* **EXERCISE GOAL**
In the entries below, some lines hold the string "Website"; please say how many, giving the number and nothing else.

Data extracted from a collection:

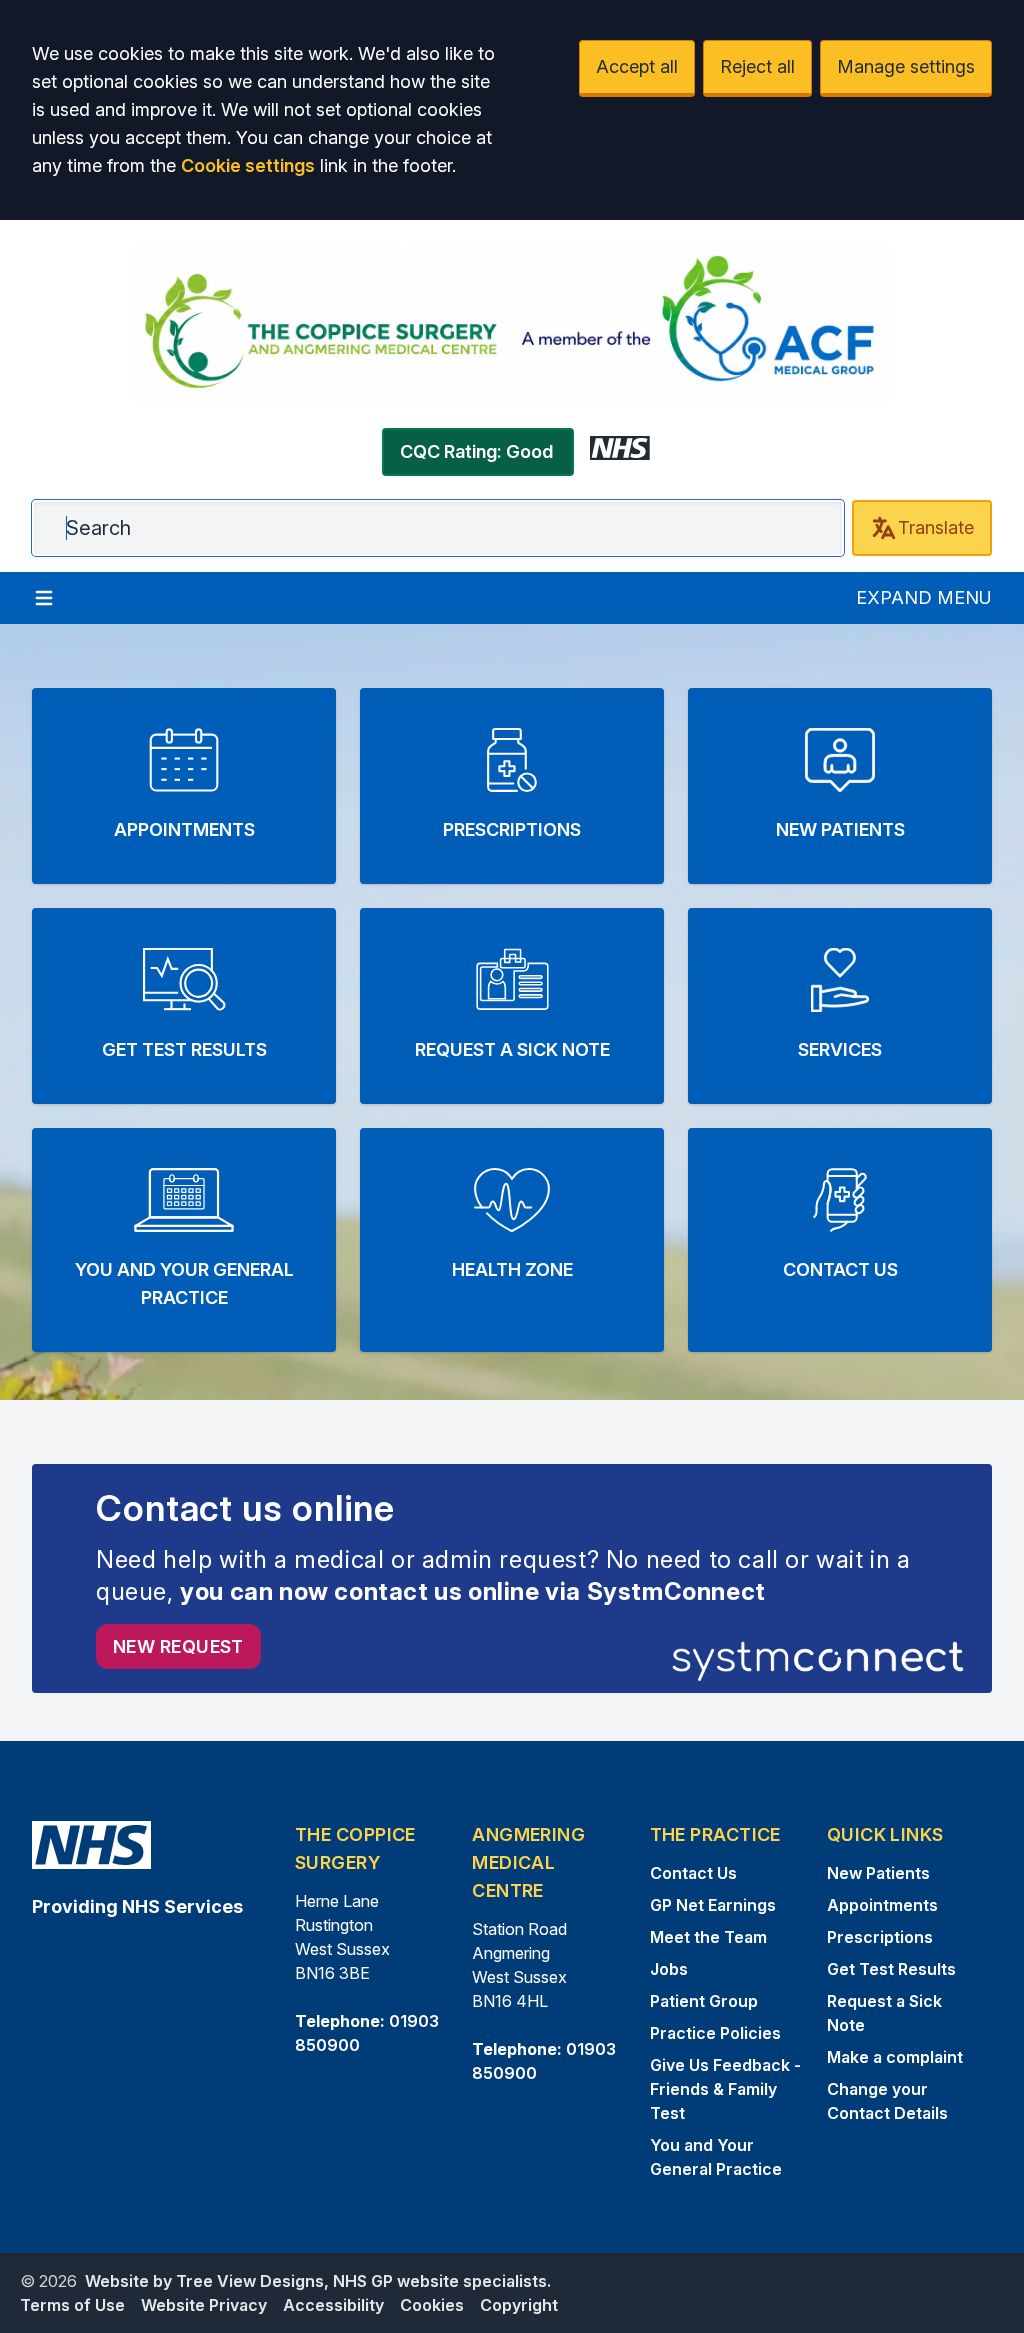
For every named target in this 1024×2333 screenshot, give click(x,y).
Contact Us (693, 1873)
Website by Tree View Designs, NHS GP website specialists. (318, 2281)
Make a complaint (895, 2057)
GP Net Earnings (713, 1905)
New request (178, 1646)
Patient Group (704, 2001)
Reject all (757, 66)
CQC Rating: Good (476, 451)
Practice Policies (715, 2033)
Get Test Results (891, 1969)
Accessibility (333, 2305)
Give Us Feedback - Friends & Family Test (725, 2089)
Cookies (432, 2305)
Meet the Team (708, 1937)
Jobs (669, 1969)
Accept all (637, 66)
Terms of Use (72, 2305)
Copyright (519, 2305)
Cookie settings (248, 165)
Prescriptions (880, 1937)
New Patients (878, 1873)
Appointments (882, 1905)
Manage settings (906, 66)
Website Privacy (204, 2305)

* **YOUR RESPONSE**
2